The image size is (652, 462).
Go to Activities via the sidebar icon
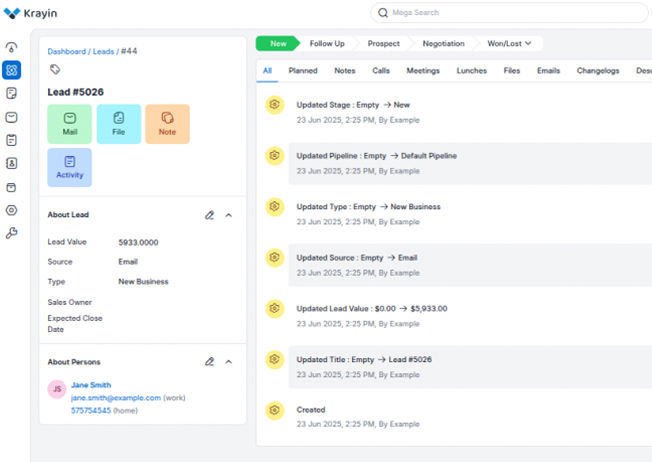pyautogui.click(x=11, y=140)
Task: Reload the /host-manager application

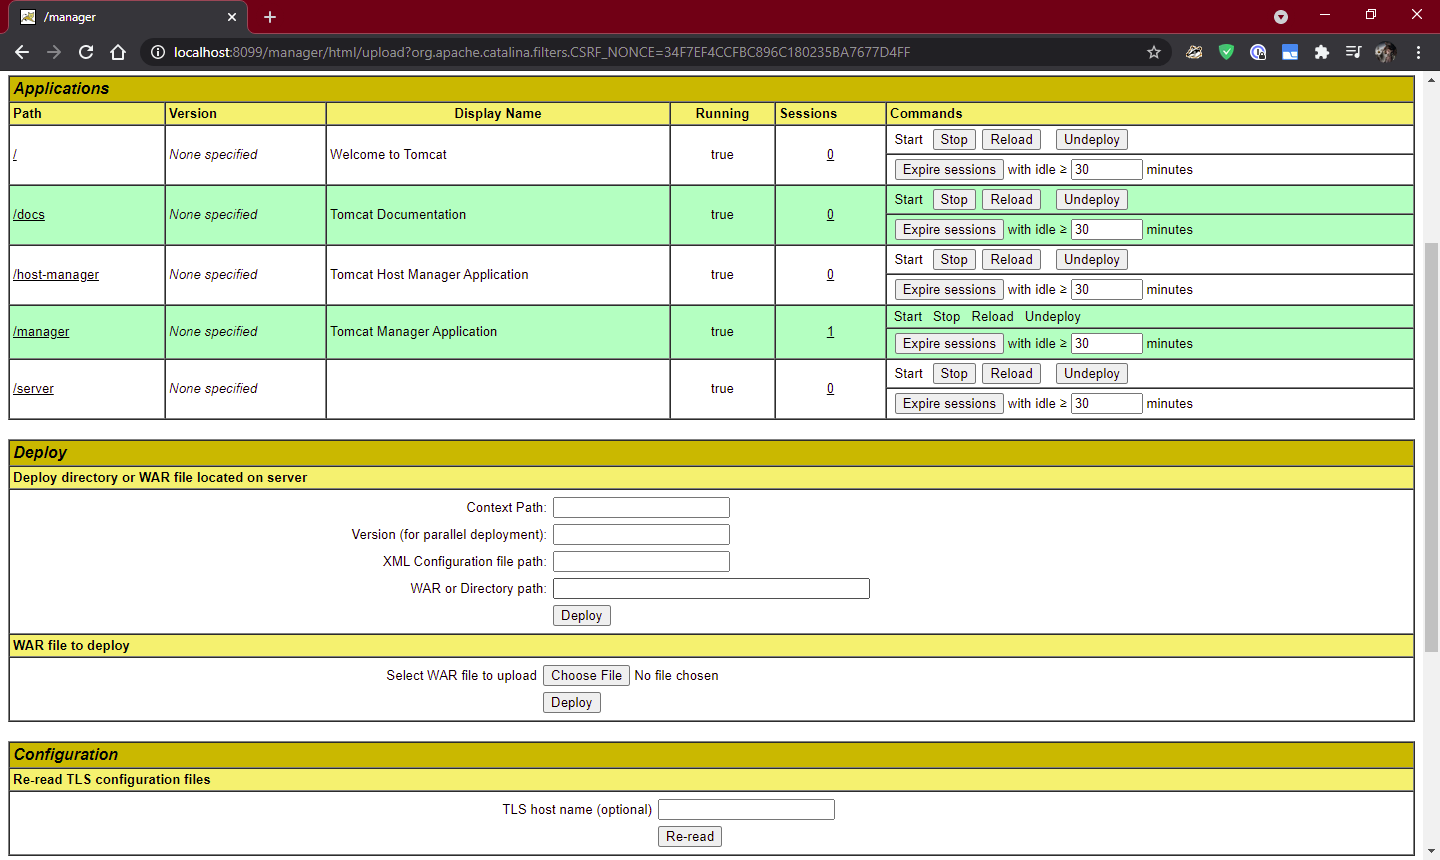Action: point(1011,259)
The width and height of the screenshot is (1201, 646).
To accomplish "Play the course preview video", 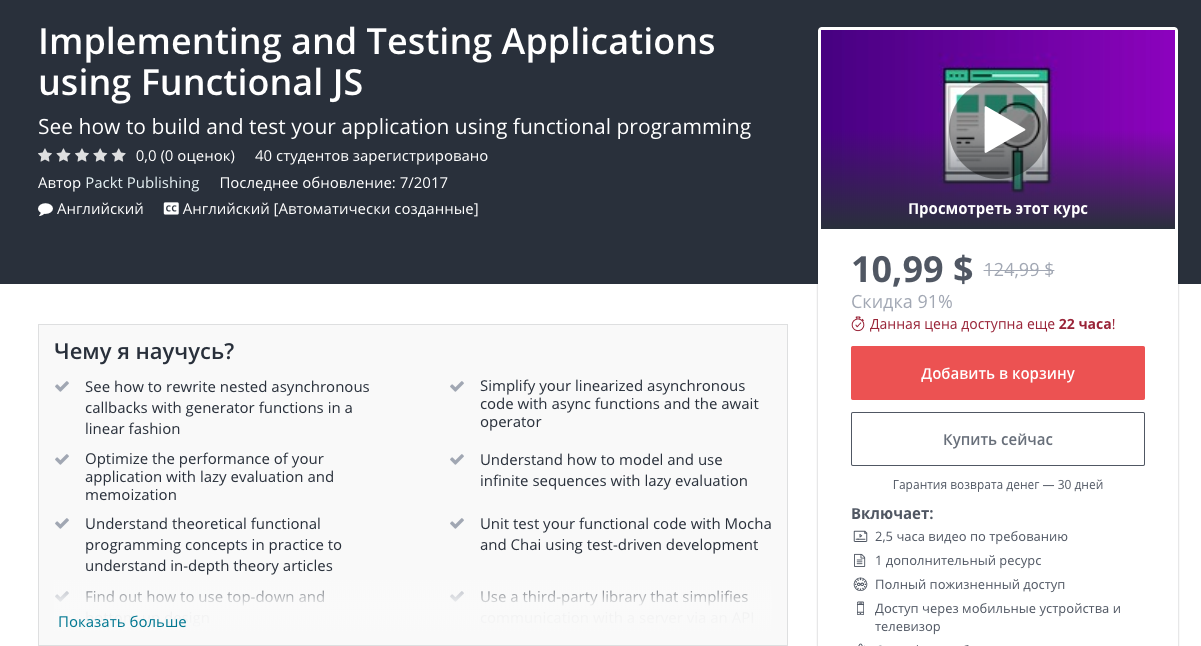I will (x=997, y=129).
- - - - -
### INSTRUCTIONS FOR THE TASK
Starting with the opening line of the listing, write out each line exactly until the line that contains "The width and" has been included; skip the pictures.

### RESULT OF THIS EXERCISE
The image size is (652, 462).
Go to Activities via the sidebar icon
pyautogui.click(x=11, y=140)
Task: Reload the /host-manager application

Action: point(1011,259)
The width and height of the screenshot is (1201, 646).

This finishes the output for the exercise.